以上を踏まえると、現時点でVR開発を行なう場合、ハイエンドグラフィックスにこだわりのない場合は安定版の5.3系列を用い、映像表現によりパワーを注ぎたい場合はβ提供されている5.4系列を選ぶ、というのが最適解になりそうだ。
Unityにより各VRシステム開発が非常に容易に。VRゲーム販売への道筋も明らかに
5.3系列、5.4系列、いずれのUnityバージョンであっても、Oculus Rift/HTC Vive/PS VRへの横展開が可能となっている。それでは実際に、ゲームを作ってリリースするためにはどうすればよいのだろうか? その点がOculus、SIEそれぞれのセッションで具体的に披露されている。

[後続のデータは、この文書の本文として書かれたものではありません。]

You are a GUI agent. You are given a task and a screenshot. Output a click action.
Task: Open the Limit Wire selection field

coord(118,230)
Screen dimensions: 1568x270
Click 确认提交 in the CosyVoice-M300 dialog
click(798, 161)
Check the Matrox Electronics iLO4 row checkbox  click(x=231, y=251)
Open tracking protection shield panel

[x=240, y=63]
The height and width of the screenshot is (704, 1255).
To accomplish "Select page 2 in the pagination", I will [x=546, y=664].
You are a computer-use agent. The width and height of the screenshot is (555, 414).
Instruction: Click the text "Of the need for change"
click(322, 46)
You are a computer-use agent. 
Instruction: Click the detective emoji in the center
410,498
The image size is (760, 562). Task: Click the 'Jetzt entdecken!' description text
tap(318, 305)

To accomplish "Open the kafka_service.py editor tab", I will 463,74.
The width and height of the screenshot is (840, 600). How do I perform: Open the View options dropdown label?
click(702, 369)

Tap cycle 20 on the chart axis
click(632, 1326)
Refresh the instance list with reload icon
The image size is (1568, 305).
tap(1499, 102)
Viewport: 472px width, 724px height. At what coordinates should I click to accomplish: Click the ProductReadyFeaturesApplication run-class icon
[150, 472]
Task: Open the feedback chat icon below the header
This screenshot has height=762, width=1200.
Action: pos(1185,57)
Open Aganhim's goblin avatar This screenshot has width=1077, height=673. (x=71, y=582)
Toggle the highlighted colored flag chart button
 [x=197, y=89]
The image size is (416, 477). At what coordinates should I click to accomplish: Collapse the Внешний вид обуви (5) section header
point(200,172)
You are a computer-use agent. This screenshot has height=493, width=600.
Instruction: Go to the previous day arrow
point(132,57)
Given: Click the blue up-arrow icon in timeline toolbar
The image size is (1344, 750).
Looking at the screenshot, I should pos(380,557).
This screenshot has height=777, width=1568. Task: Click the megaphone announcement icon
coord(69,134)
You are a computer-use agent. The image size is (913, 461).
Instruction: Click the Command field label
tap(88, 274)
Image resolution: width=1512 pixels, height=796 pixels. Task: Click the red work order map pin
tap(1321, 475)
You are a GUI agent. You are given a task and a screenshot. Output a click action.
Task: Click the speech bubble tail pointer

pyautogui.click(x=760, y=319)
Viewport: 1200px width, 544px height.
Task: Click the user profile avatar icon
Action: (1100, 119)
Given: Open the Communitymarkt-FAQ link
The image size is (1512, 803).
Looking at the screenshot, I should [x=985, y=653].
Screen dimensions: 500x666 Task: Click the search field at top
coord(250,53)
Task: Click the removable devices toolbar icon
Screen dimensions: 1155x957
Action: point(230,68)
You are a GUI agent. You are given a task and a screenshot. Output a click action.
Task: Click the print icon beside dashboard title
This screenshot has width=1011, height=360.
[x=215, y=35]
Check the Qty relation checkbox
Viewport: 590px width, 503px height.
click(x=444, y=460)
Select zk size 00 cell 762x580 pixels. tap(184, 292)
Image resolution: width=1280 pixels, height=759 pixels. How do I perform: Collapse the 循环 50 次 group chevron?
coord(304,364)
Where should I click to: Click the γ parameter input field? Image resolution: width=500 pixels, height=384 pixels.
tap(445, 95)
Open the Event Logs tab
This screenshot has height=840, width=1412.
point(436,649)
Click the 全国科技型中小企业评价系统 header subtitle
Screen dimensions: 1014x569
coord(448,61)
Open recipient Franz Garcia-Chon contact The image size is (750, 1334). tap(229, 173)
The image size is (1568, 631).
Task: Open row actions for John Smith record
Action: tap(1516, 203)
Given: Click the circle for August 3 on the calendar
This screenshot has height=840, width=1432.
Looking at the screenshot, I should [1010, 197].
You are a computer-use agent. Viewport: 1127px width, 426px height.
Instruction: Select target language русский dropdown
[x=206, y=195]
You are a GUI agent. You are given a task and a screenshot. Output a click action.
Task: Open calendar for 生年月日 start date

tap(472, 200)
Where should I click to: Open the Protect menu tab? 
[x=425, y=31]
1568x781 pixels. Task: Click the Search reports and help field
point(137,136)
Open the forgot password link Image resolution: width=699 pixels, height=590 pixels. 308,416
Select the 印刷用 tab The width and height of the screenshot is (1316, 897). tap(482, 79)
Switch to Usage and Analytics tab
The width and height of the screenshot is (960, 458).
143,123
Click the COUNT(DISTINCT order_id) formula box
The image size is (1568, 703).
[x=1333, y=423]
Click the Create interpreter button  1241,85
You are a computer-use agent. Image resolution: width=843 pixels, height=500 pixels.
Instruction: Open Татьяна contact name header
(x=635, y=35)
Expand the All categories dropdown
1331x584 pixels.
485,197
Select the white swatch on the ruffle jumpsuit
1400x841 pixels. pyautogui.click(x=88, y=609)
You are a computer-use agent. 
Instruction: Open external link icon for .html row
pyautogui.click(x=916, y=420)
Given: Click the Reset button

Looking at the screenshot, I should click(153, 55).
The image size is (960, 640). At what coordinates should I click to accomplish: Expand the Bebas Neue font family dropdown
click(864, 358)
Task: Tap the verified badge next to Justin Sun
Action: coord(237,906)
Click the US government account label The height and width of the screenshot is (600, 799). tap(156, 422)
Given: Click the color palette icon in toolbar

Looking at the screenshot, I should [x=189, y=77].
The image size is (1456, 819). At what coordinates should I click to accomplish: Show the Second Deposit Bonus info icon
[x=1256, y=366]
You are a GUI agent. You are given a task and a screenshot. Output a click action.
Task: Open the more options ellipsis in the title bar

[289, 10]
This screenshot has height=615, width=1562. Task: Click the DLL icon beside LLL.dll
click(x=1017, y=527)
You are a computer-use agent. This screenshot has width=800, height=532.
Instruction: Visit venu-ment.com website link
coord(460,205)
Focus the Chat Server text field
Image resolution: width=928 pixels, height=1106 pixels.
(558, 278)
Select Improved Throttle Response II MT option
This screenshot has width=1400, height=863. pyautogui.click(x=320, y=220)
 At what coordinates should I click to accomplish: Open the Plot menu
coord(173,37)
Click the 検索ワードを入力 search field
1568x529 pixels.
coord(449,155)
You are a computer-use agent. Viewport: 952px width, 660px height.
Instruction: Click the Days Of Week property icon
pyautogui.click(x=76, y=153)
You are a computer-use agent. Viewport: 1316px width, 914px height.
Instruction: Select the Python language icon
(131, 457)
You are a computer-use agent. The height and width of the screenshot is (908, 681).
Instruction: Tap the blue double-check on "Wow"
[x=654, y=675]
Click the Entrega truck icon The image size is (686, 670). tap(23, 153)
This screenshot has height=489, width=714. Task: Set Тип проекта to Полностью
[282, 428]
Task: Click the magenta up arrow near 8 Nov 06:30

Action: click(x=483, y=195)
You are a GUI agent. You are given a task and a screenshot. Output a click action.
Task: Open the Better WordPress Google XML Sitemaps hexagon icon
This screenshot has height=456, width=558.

VRゲームの開発自体は、OculusにしてもPS VRにしてもPC上で行なうことは共通だ。PS VRについては開発機を利用するためにSIEとの契約が必要となるため、インディ開発者にとって最も良いシナリオは、Oculus RiftやHTC ViveといったPCプラットフォームのVRシステムを使ってVRゲームの開発を初めてしまうことだ。これらのVRシステムの差異は、Unityがおおかた吸収してくれる。
実例として、エキスポ会場でHTC Viveを用いた自作VRゲームを出展していたある開発者は、Oculus対応版をHTC Vive対応に移植するために要した時間が、わずか1時間程度であったことを明かしてくれた。またSIEの秋山 賢成氏によるPS VRのセッションでは、PC用のゲームサンプルをPS VR向けにビルドして実行するまでの作業が披露され、プロジェクト設定でいくつかのチェックボックスを有効にしたのち、数行のスクリプトを加えるだけでPS VR対応がなされる様子を確認することができた。作業量的にはわずか数分だ。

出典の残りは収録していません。